De manera que, en lugar de seguir subiendo para el huerto, lo que hice fue amagarme detrás de una bujea que había enfrente de unos rasetes, por donde tenía que salir el Tío Toriles, si es que salía. Y yo me dije: «A este lo acecho yo, a ver adonde va».

Pero el Tío Toriles, que no era tonto, debió darse cuenta de mi maniobra, y al final no tuvo más remedio que salir al rastillo, y lo vi que iba tan pensativo el chaparral alante con el escopetón colgado del hombro. Iba trepando, trepando, y luego quebró para un sitio que le dicen El Bonal, y era que el muy cuco tampoco quería perderme a mí de vista, de manera que estábamos jugando los dos al escondite.

Pero, no interviniendo la perra, el juego aquel lo tenía yo ganado, porque sabía las tres cosas que había que saber: dónde estaba yo, dónde estaba él y dónde estaban los corzos. Todo era cuestión de paciencia. «Aquí no hay más que esperarse —me dije—, mientras te esté viendo conforme vas, no hay más que esperarse, y en cuanto te vea trasponer por lo alto de la Cuerda del Sabinar, echo una carrerilla y me hago visible en los canteros de patatas y me pongo a regarlas, para que te desengañes, y en cuanto salgas al rastillo, que desde allí ya no puedes verme, cojo la escopeta y me lío a rastrear a la corza».

Las cosas fueron saliendo como yo pensaba: lo vi salir por lo alto, y le vi que me veía, y en un santiamén estaba yo en el pedazo de las patatas, y allí teníamos un escabillo escondido, y di con él, y les eché el agua a las patatas, para que él me viera.

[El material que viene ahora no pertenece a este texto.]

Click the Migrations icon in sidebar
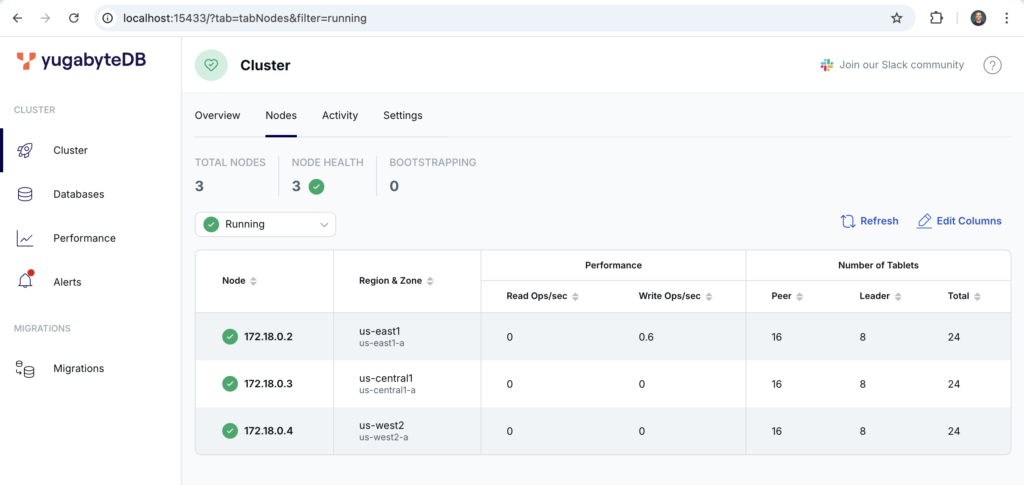 pos(26,368)
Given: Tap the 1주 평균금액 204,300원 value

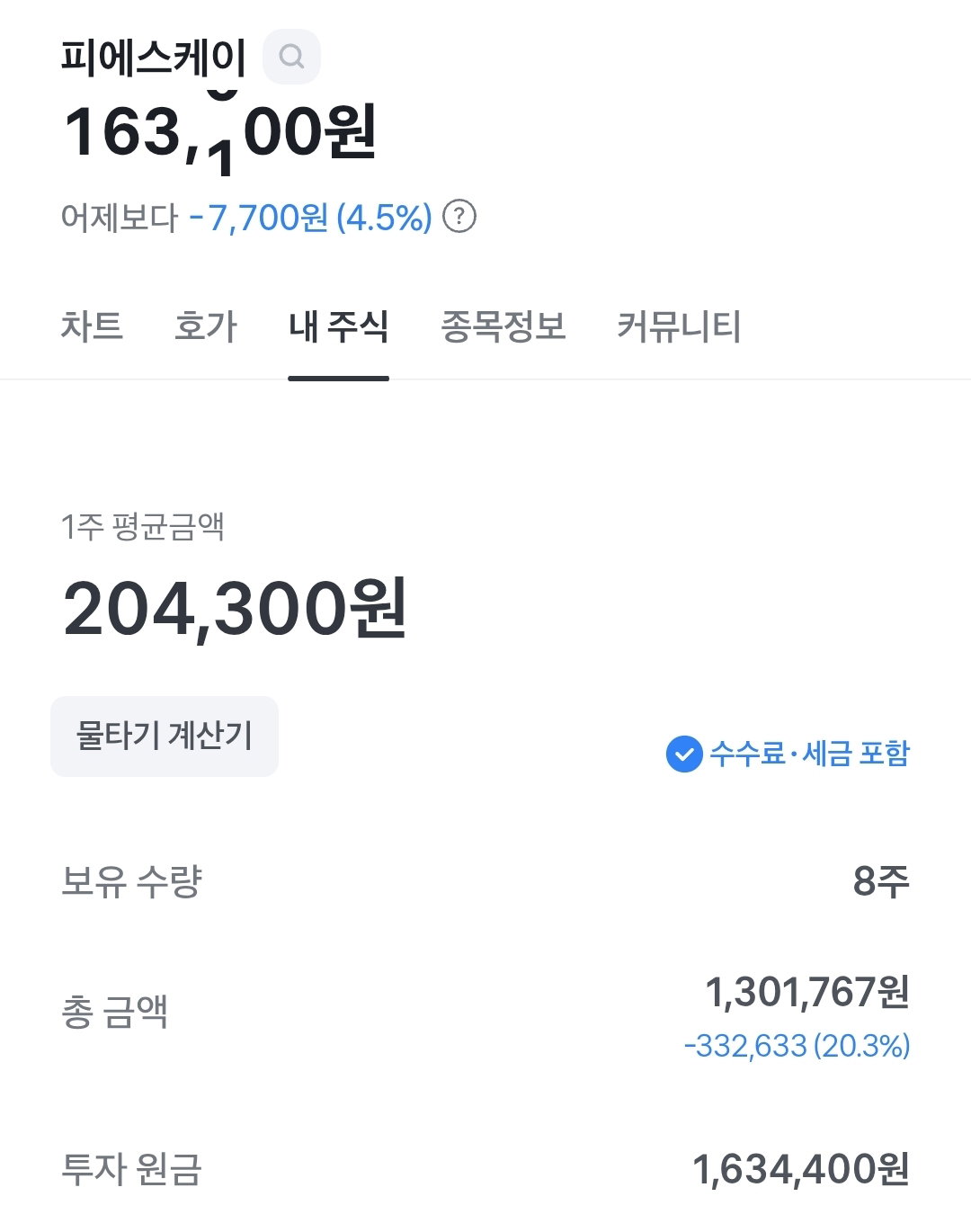Looking at the screenshot, I should tap(235, 609).
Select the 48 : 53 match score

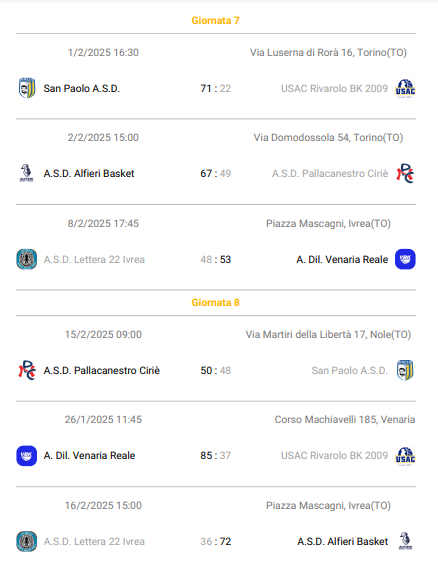coord(216,260)
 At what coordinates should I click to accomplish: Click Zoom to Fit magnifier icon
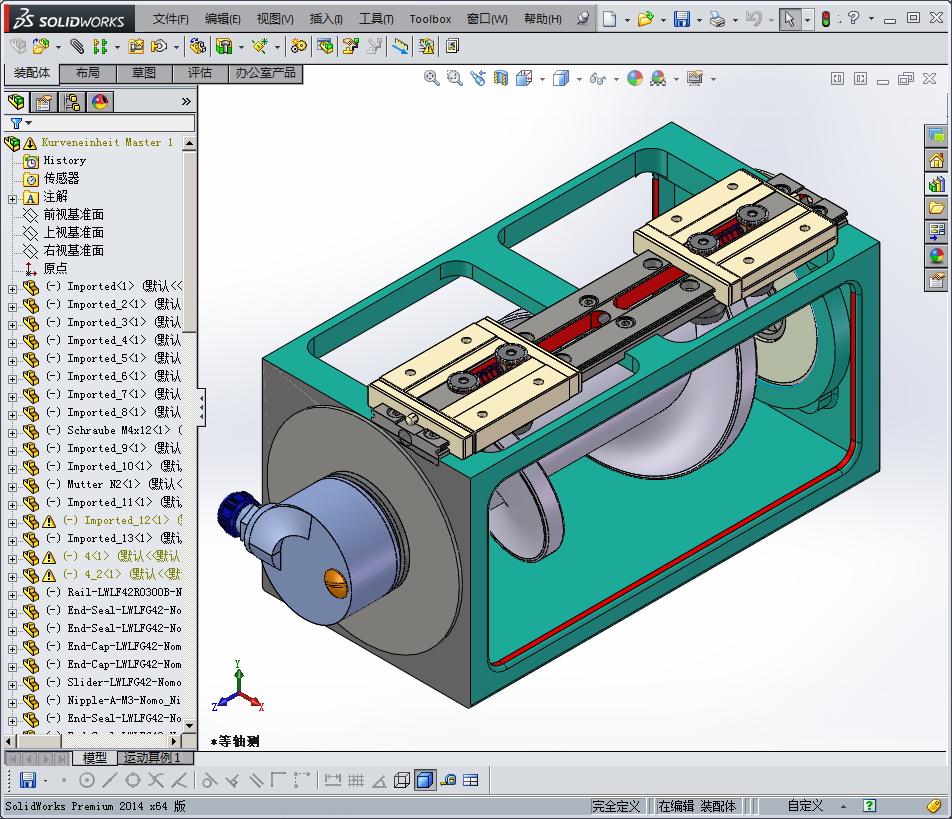coord(432,78)
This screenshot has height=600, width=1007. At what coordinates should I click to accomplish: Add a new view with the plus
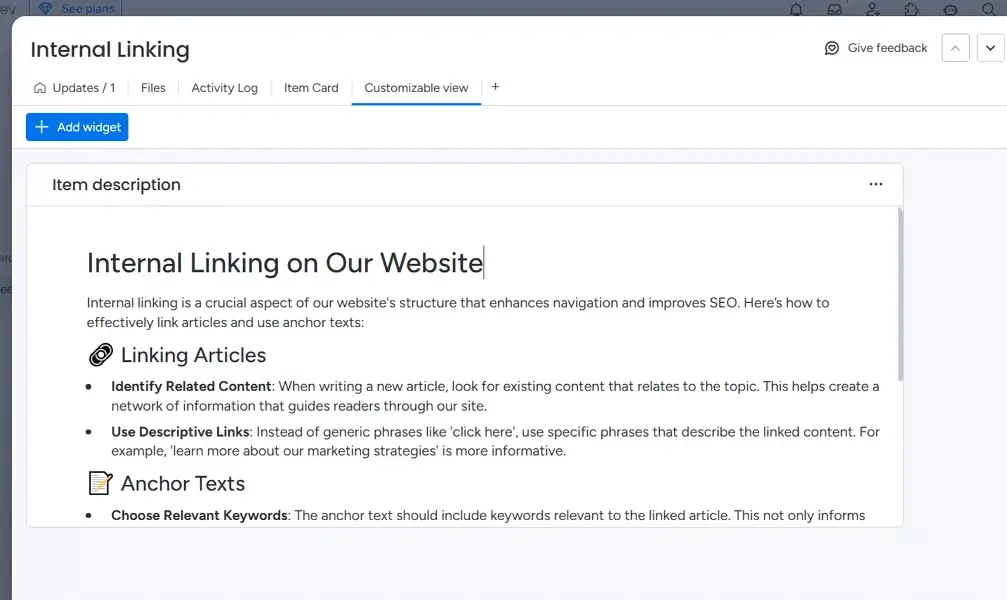tap(495, 87)
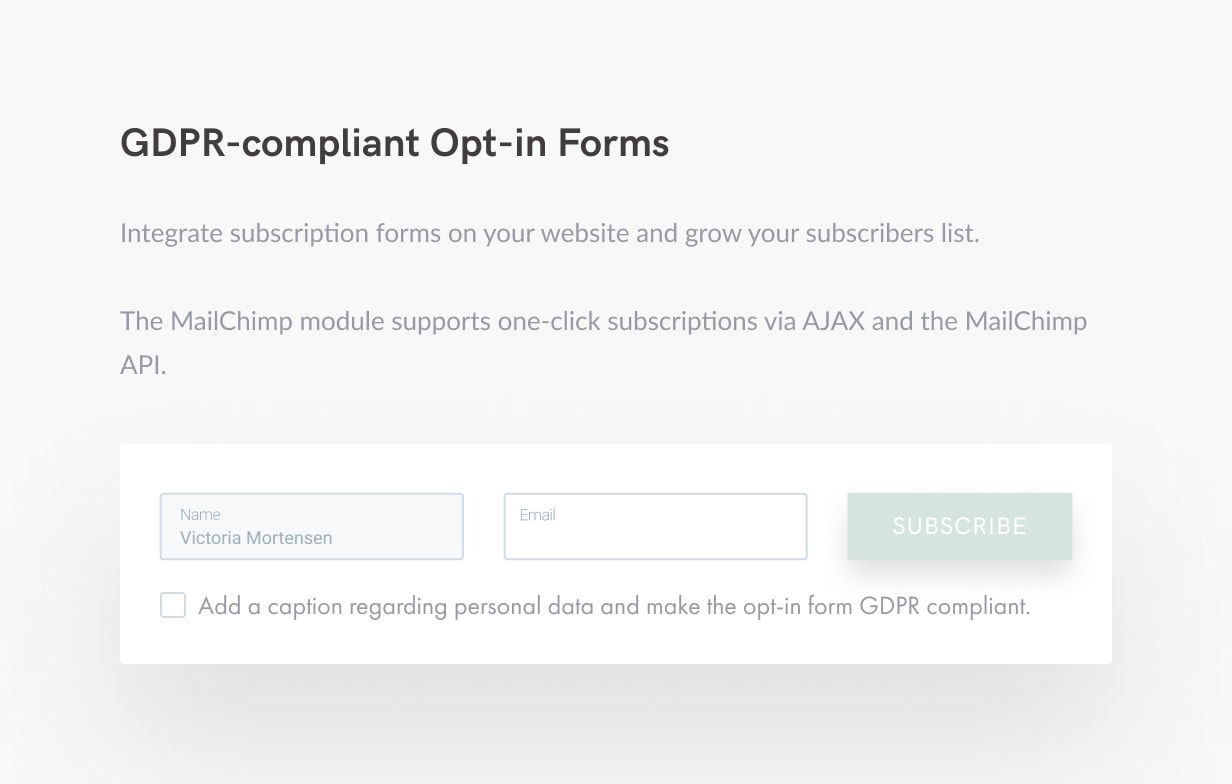
Task: Select the caption text beside the checkbox
Action: tap(616, 605)
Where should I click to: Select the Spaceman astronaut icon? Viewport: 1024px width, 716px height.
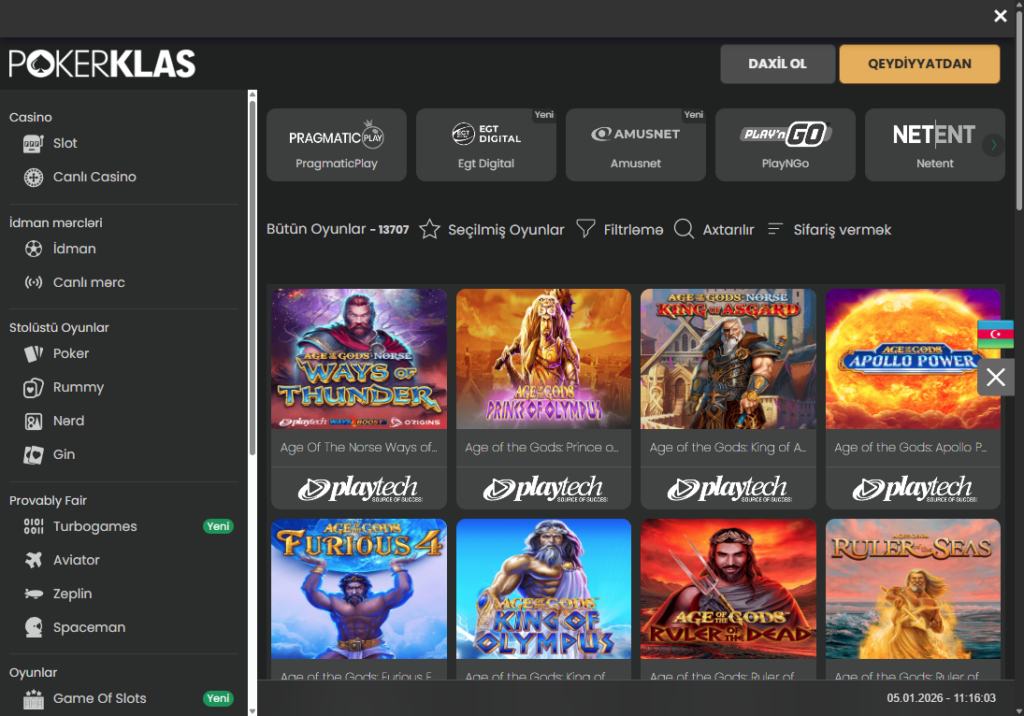point(34,628)
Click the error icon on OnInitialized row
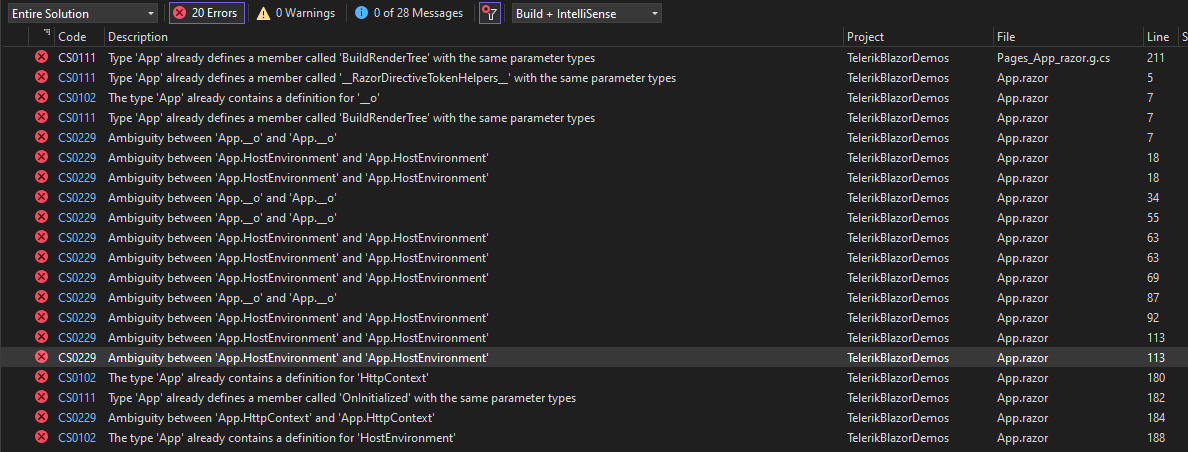 (42, 398)
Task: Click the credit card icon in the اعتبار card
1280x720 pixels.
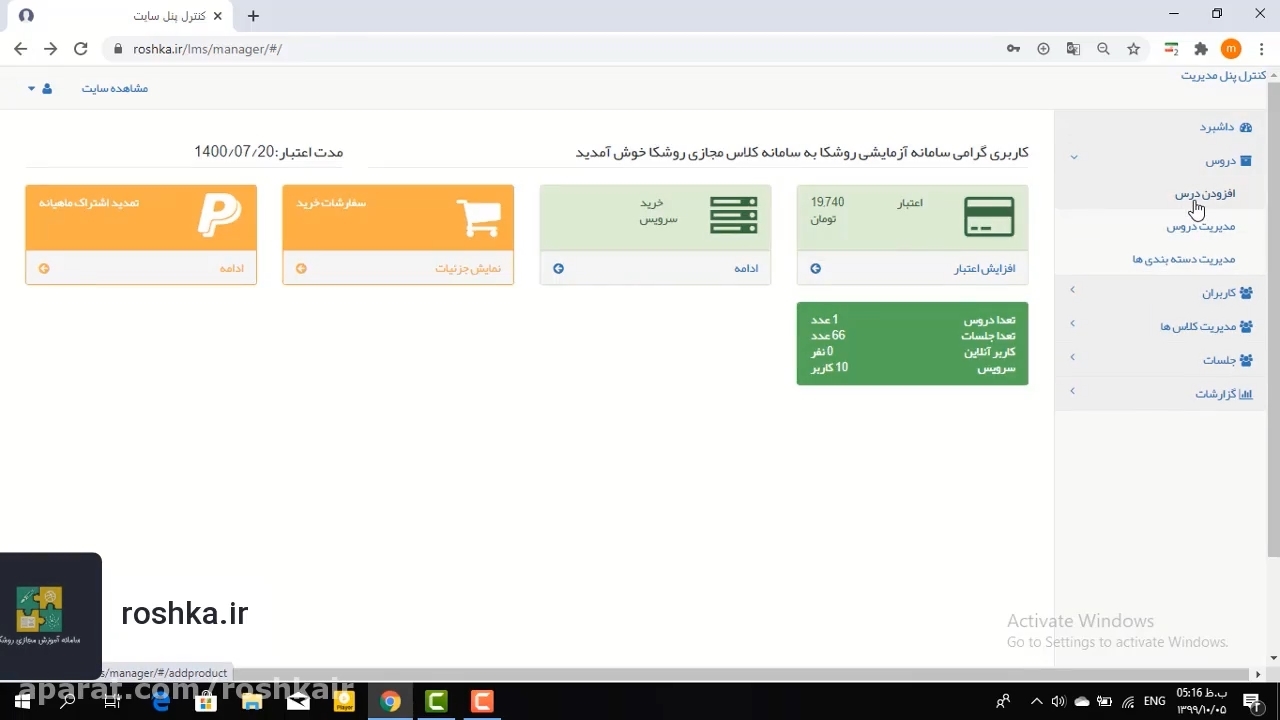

No había careado el agua a dos canteros cuando, por fin, vi al Tío Toriles trasponer el Sabinar, que desde allí ya no podía verme maniobrar. «Ea, vete por ahí —le dije—, a ver si cazas un lagarto».

Tiré el escabillo y agarré la escopeta y me fui a la punta de las habichuelas y empecé a rastrear a la corza desde el mismo portillo por donde brincó del huerto. Al voltear al otro lado de unas riscas empecé a ver unas gotillas de sangre en las hojas bajas de los chaparros: las fui siguiendo, siguiendo, hasta dar con la corza, que estaba cien metros más abajo, muerta.

Me la cargué y traspuse con ella adonde tenía escondido el macho; los junté y los destripé a los dos, sin desollarles ni cortarles la cabeza, y luego me lavé las manos en la fuente. Yo tenía un camino secreto para volver a mi casa y no temía que nadie me viera. De manera que, hale, Justo, con los dos corzos al lomo, y los hice buenos en «La Fresnedilla».